Ein junges Mädchen läuft an der Hand seiner Mutter über die Straßen von Rotherham

Emma ist heute 24 Jahre alt und heißt nicht Emma, sie will ihre Identität geheim halten, weil sie sich noch immer vor den Tätern von damals fürchtet. Sie hat unter Pseudonym mit der BBC gesprochen, nachdem nun eine unabhängige Untersuchung zu dem schockierenden Schluss gekommen ist, dass in Rotherham zwischen 1997 und 2013 Hunderte Kinder systematisch missbraucht und gequält wurden und niemand hinschauen konnte oder wollte.

„Niemand kennt das wahre Ausmaß der sexuellen Ausbeutung von Kindern in Rotherham“, sagte die Professorin Alexis Jay, die die Untersuchung geleitet hat, „aber unsere konservative Schätzung ist, dass zwischen 1997 und 2013 ungefähr 1400 Kinder missbraucht worden sind.“ Die Untersuchung war 2010 vom Stadtrat in Auftrag gegeben worden, nachdem fünf Männer mit pakistanischen Wurzeln wegen vielfachen Kindesmissbrauchs zu langjährigen Haftstrafen verurteilt worden waren.

Der Stadtratsvorsitzende Roger Stone trat nach Veröffentlichung der Untersuchung mit sofortiger Wirkung zurück. Mehrere führende Politiker forderten am Mittwoch in London, dass weitere Mitarbeiter der Behörden und der Polizei in Rotherham zurücktreten müssten.

Dem Untersuchungsbericht zufolge gingen die Täter überaus brutal vor. Sie übergossen Kinder mit Benzin und drohten, sie bei lebendigem Leib verbrennen. Sie schlugen Kinder und brachten sie in andere Städte in Nordengland, wo sie zum Sex gezwungen wurden. Elfjährige Mädchen wurden von mehreren Männern vergewaltigt, andere Kinder wurden zum Zusehen genötigt. „Es ist schwer zu beschreiben, welch entsetzlichem Missbrauch die Kinder ausgesetzt waren“, sagte Alexis Jay.

Ebenso erschreckend wie das Ausmaß der Verbrechen ist die Tatsache, dass die Behörden nicht eingriffen, obwohl sie zumindest hätten ahnen müssen, was da in ihrer Stadt vor sich ging.
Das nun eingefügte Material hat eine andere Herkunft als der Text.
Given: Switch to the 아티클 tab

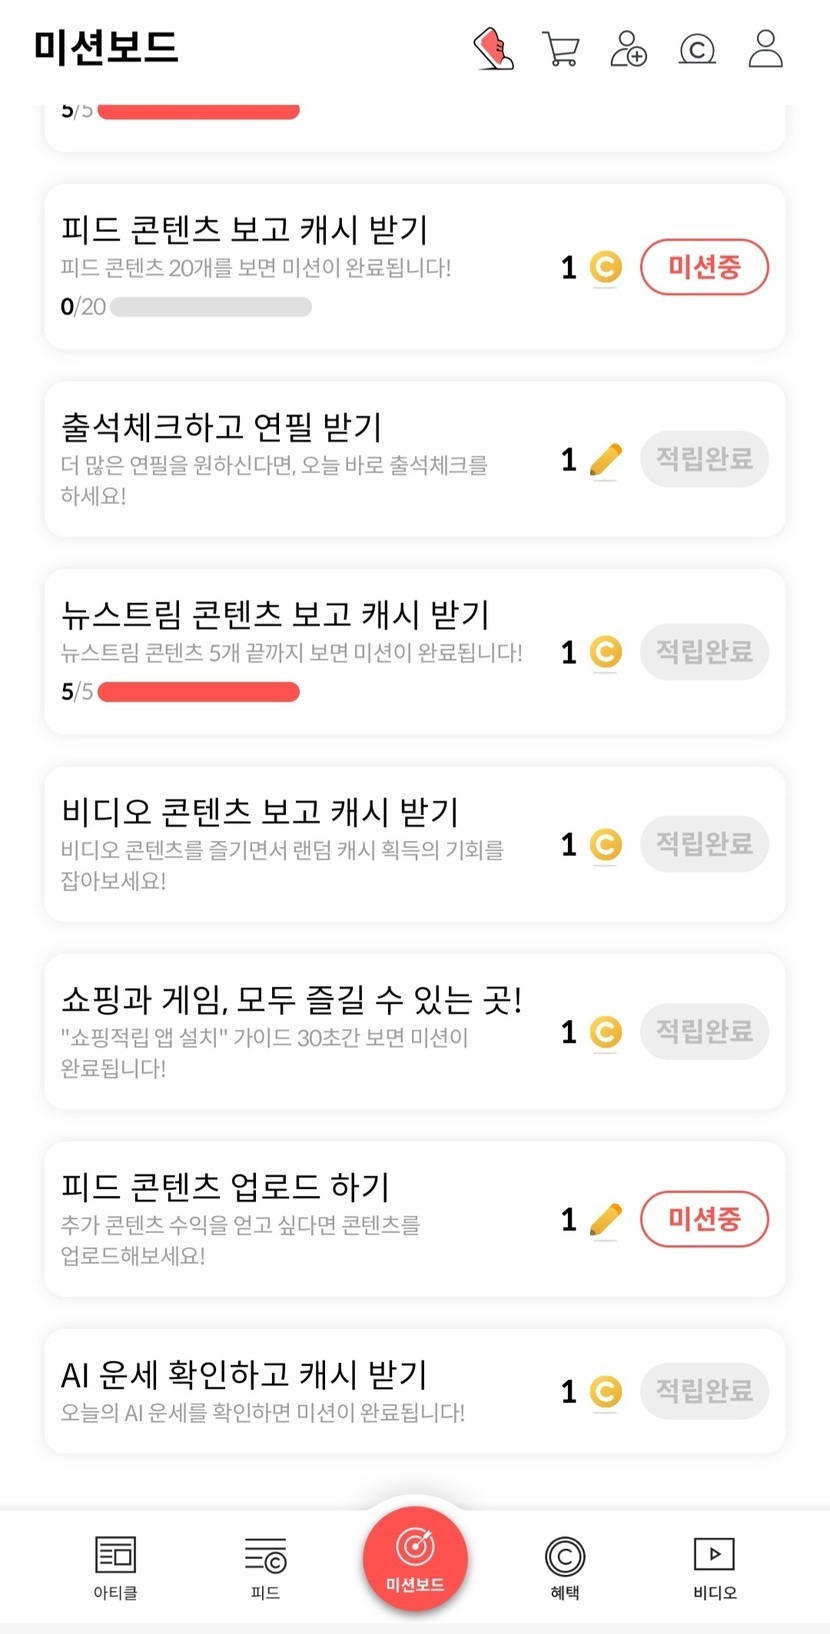Looking at the screenshot, I should coord(115,1566).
Der Untersuchung von Professorin Jay zufolge lag das unter anderem auch daran, dass sie Sorge hatten, als Rassisten bezeichnet zu werden, weil die Täter von Opfern als „asiatische Männer“ beschrieben worden sind.

Zwischen 2002 und 2006 gab es schon einmal drei Untersuchungen in Rotherham, nachdem vermehrt Anzeigen wegen sexuellen Missbrauchs eingegangen waren. Die Untersuchungen hätten laut Jay „in ihrer Beschreibung der Situation in Rotherham nicht klarer sein können“. Dennoch passierte nichts. Die Ergebnisse der ersten Untersuchung seien vertuscht worden, weil Polizeibeamte sie einfach nicht hätten glauben wollen. Die zweite und die dritte Untersuchung hätten die Behörden schlicht ignoriert.

Emma, die zwei Jahre lang regelmäßig vergewaltigt wurde, erzählt, dass sie damals zur Polizei gegangen sei. Sie habe eigens die Kleidung aufbewahrt, die sie trug, während sie missbraucht wurde, in der Hoffnung, die Polizei könne die Täter anhand von Spuren an der Kleidung überführen. Aber die Polizei habe die Kleidungsstücke „verloren“ und ihr gesagt, es stehe ihr Wort gegen das der Männer – und dass der Fall wohl nicht einmal vor Gericht kommen würde. Ihre Eltern seien von den Tätern bedroht worden und hätten sich machtlos gefühlt, da die Polizei nicht eingegriffen habe. Ein weiteres Opfer erzählte, die Täter hätten sich unantastbar gefühlt, weil die Behörden sie wider besseres Wissen gewähren ließen.

Jason Harwin, der für Rotherham zuständige Bezirkspolizeichef, hat sich bei den Opfern entschuldigt. Er formulierte, die Opfer der sexuellen Ausbeutung hätten „nicht das Niveau an Service erhalten, das sie von der örtlichen Polizei erwarten können “. Die Polizei von South Yorkshire habe ihre Herangehensweise an Fälle dieser Art grundlegend geändert und zuletzt einige Täter festgenommen, die zu Haftstrafen verurteilt worden seien. Harwin sagte: „Ich verstehe allerdings, dass unsere jüngsten Erfolge den Schmerz derer, die wir im Stich gelassen haben, nicht lindern werden.“ Ob der Untersuchungsbericht von Professorin Jay zu weiteren strafrechtlichen Verfolgungen führt, ist noch unklar.